┏━━
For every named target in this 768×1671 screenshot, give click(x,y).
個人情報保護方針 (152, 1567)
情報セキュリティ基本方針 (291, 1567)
┗━━
┏━━
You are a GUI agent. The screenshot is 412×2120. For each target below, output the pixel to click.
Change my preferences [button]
┗━━
--- Description of the task ---
What is needed is an exact copy of the lines above, from the one containing "For every named" through the one containing "情報セキュリティ基本方針 (291, 1567)", with nothing added.

--- Result ---
For every named target in this 768×1671 screenshot, give click(x,y).
個人情報保護方針 (152, 1567)
情報セキュリティ基本方針 (291, 1567)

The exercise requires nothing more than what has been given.